More than seven years after Congress directed the government to fix its trust fund problems and nearly three years after the Department of Interior finally created a plan to do so, no clear progress has been made on reforming the broken system, a management consulting firm has told Secretary Gale Norton.

In a draft report provided to Norton and her top aides last week, EDS Corporation paints a failing portrait of the government's much criticized efforts to correct more than 100 years of financial ineptitude. Based on a review of the government's High Level Implementation Plan (HLIP), the "blueprint" to reform, and four breaches of trust identified by a federal court, EDS has found that the Interior is not in compliance with federal law -- and won't ever be unless it revamps its entire outlook.

"Trust reform has lacked a vision or strategy," wrote EDS in a 170-page report. "As directed by [federal] law, there is not an overarching fiduciary focus to trust management, activities and operations."

With regard to eleven tasks identified in the HLIP, the report becomes more specific.
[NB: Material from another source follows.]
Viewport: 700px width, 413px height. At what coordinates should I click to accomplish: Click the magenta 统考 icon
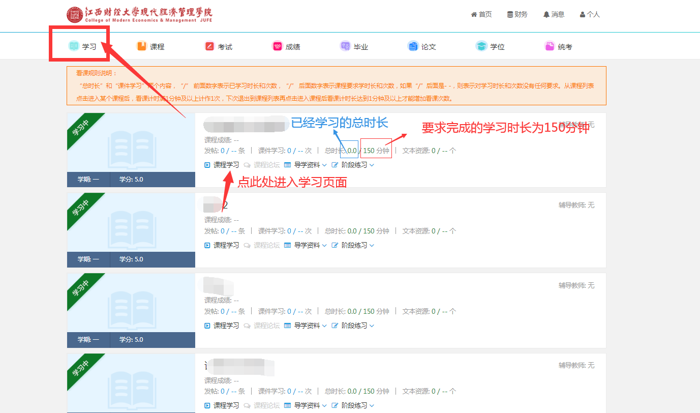(x=549, y=46)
EDS acknowledges there has been "substantial progress" in some projects, such as management and retention of trust fund records.
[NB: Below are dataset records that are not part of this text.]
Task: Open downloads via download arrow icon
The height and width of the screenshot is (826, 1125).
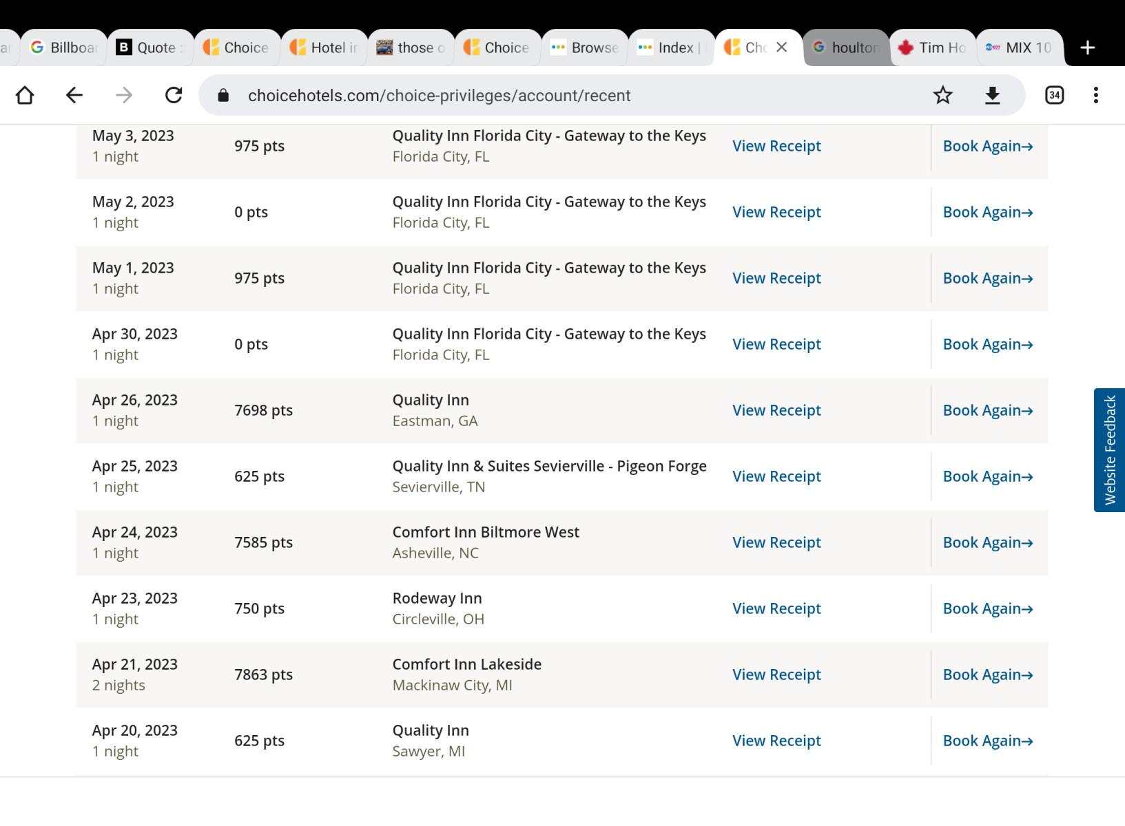Action: coord(992,95)
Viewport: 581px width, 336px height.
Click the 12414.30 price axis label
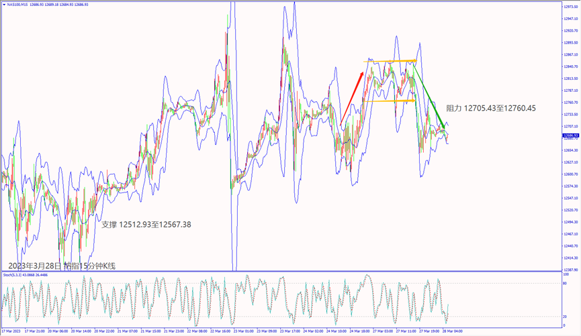click(x=570, y=258)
But while EDS says the government can point to successes in these areas, additional problems have surfaced over the years. In some cases, the Interior hasn't even gotten around to determining how much work as to be done, said the report.

"The trust reform subprojects are not well coordinated or integrated," writes EDS. "Beneficiaries are not receiving appropriate services [and] inefficiencies exist in the management of the trust."
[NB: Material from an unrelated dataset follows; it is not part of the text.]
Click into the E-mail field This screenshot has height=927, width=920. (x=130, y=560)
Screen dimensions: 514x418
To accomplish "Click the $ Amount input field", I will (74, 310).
When it comes to four breach of trust projects identified by U.S. District Judge Royce Lamberth, the assessment isn't much better. While a "plan to do a plan" may exist, as Lamberth himself has described some of the Interior's efforts, the government still has a "considerable amount of work" to correct these problems, said EDS.

Coming at a time when Norton and Assistant Secretary Neal McCaleb face five contempt charges for their handling of the trust, the EDS report solidifies in many ways the testimony of the sole witness who has taken the stand. Just yesterday, Principal Deputy Special Trustee Tommy Thompson, the second highest-ranking trust official, said he believed there are many reform efforts "underway."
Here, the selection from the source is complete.